--- Start ---
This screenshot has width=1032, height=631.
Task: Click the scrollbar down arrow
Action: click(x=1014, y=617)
--- End ---
--- Start ---
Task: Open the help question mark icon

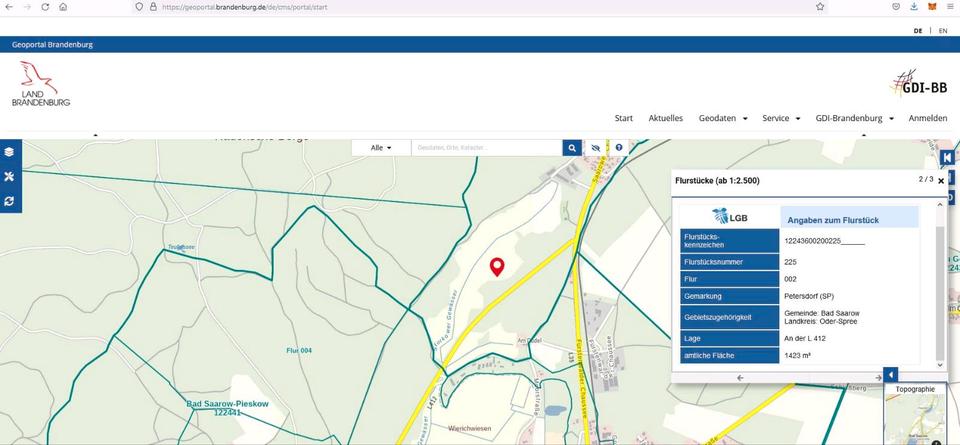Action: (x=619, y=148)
--- End ---
--- Start ---
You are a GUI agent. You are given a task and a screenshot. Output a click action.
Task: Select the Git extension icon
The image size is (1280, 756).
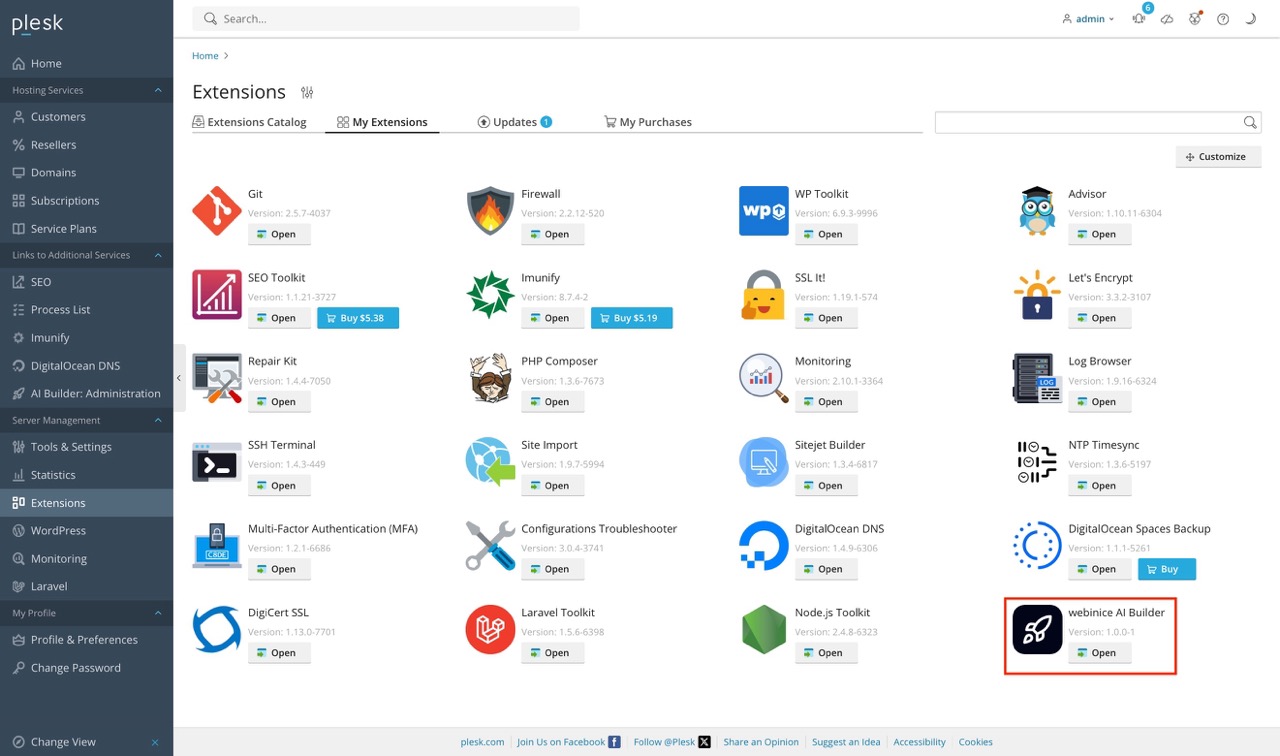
--- End ---
• [DO THIS]:
Copy out the records word for word, from the line with "This screenshot has width=1032, height=631." up to and including the line with "Action: click(x=1014, y=617)".

• [OUTPUT BELOW]:
This screenshot has width=1032, height=631.
Task: Click the scrollbar down arrow
Action: click(x=1014, y=617)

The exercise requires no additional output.